▸ ACTIVITY:
The response must consist of the lines below from the one with "evaluation (422, 1060)" through the one with "University of Minnesota Duluth (531, 207)", exactly as they appear and with both ends kept.

▸ INPUT DATA:
● ● ● ●

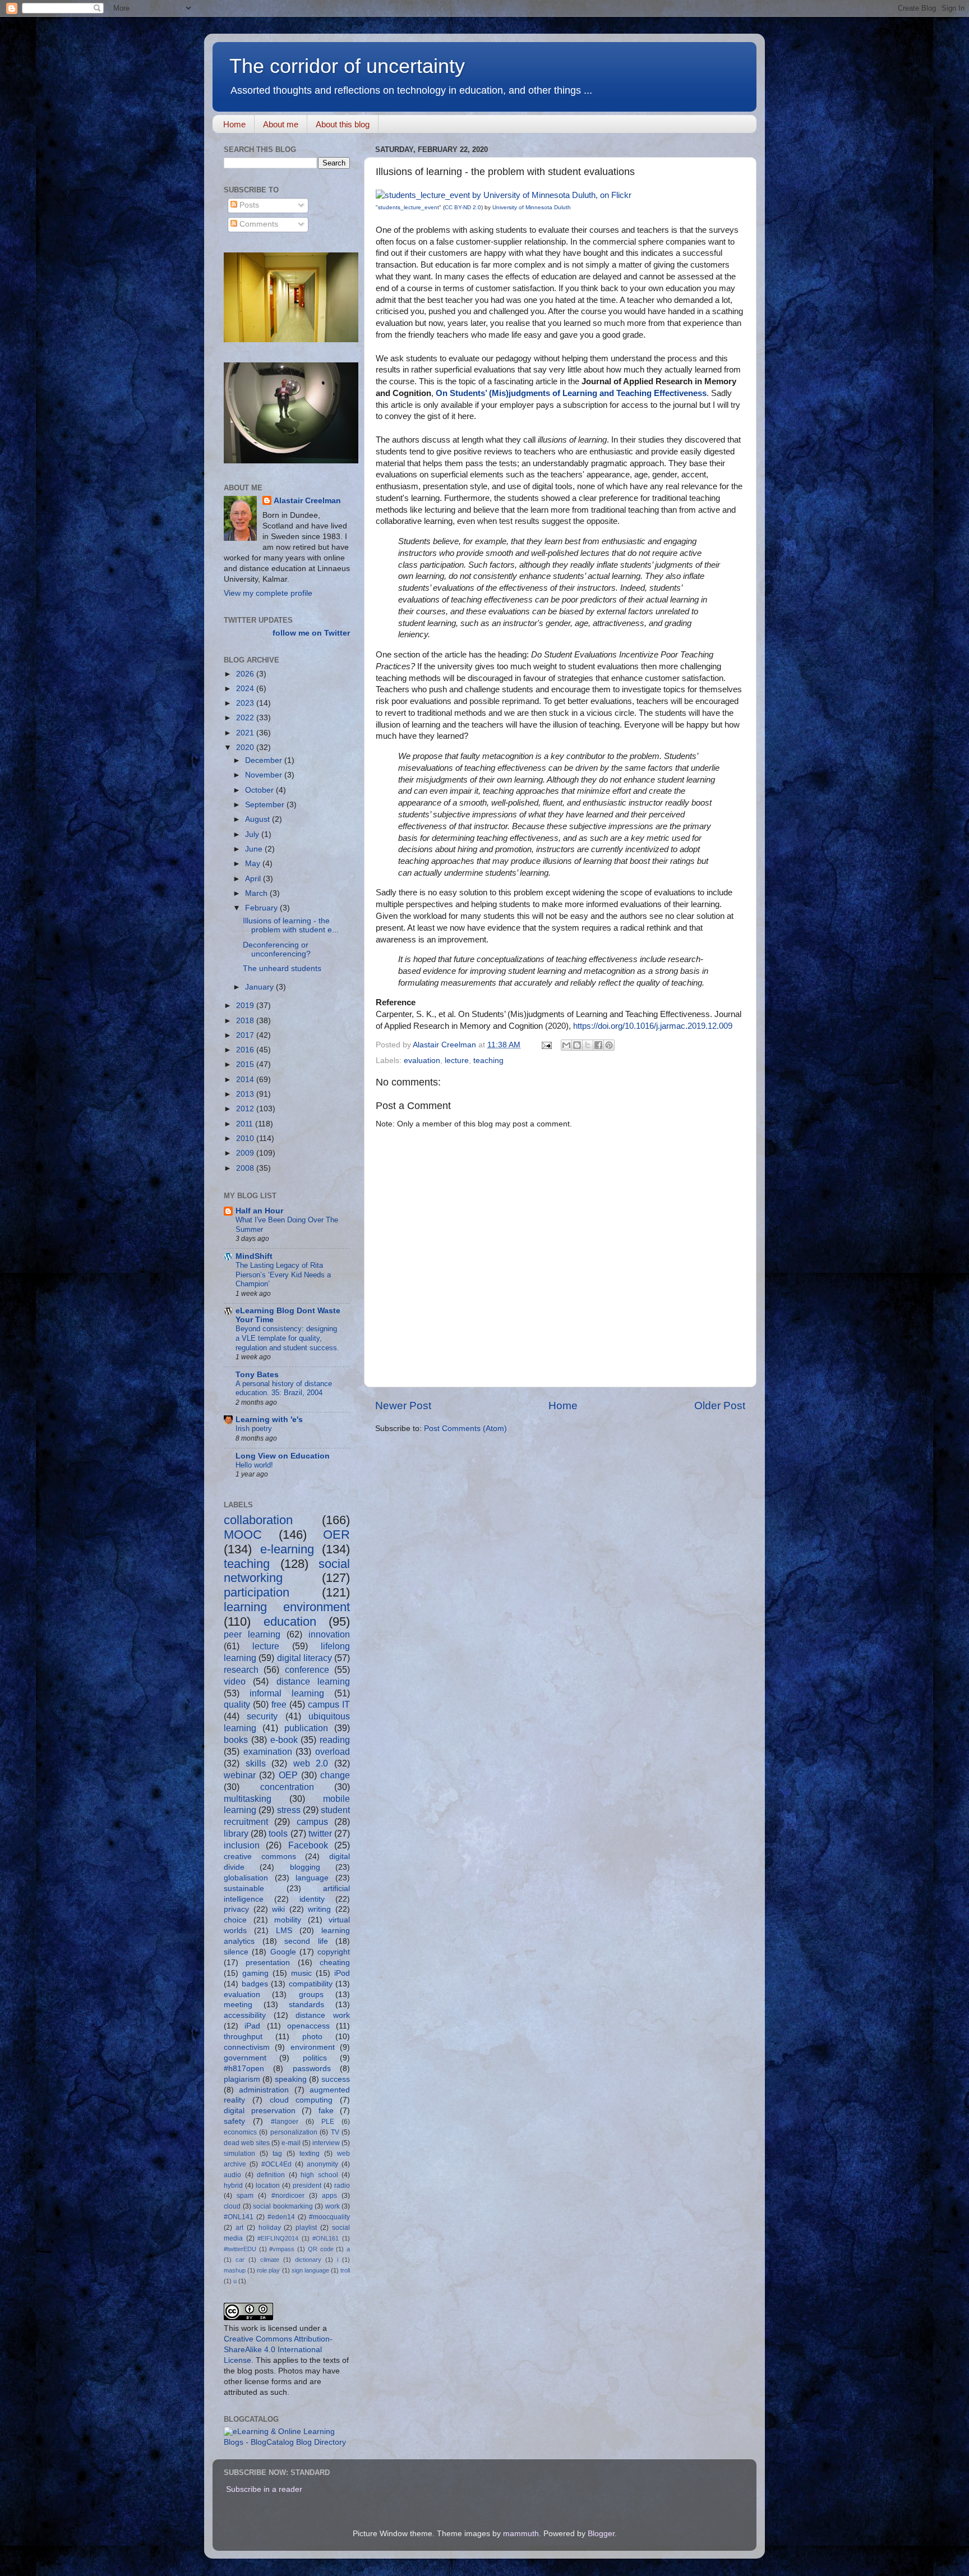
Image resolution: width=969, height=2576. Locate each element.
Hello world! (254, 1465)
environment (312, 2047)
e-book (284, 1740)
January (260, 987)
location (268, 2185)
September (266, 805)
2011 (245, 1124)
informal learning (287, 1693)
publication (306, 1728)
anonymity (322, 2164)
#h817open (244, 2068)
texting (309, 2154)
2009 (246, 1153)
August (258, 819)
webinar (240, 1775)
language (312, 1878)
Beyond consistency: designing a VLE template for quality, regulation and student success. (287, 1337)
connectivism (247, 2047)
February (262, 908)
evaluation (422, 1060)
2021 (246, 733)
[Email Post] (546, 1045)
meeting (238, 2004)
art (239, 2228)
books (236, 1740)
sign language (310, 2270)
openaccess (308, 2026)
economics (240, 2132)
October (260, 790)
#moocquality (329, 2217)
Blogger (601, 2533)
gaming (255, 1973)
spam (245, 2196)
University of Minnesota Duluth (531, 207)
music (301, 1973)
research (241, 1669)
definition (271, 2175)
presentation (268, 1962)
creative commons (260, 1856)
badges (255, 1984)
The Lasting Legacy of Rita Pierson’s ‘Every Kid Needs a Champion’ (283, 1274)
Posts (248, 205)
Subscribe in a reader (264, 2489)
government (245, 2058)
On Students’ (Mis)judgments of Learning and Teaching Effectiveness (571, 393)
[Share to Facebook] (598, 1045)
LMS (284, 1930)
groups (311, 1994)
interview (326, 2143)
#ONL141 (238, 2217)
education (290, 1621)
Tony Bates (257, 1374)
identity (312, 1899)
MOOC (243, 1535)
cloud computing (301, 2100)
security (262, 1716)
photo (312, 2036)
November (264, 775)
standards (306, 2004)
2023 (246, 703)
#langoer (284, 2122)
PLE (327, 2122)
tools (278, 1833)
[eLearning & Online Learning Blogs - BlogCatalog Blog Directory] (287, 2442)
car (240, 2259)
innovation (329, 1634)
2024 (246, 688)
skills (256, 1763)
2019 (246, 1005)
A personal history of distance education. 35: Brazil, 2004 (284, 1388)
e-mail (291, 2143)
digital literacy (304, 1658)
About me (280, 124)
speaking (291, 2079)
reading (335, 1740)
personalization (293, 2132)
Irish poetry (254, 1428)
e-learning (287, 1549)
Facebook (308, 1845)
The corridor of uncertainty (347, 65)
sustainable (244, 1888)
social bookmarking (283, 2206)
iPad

● ● ● ●

▸ SOLUTION TO THIS EXERCISE:
evaluation (422, 1060)
2021 (246, 733)
[Email Post] (546, 1045)
meeting (238, 2004)
art (239, 2228)
books (236, 1740)
sign language (310, 2270)
openaccess (308, 2026)
economics (240, 2132)
October (260, 790)
#moocquality (329, 2217)
Blogger (601, 2533)
gaming (255, 1973)
spam (245, 2196)
University of Minnesota Duluth (531, 207)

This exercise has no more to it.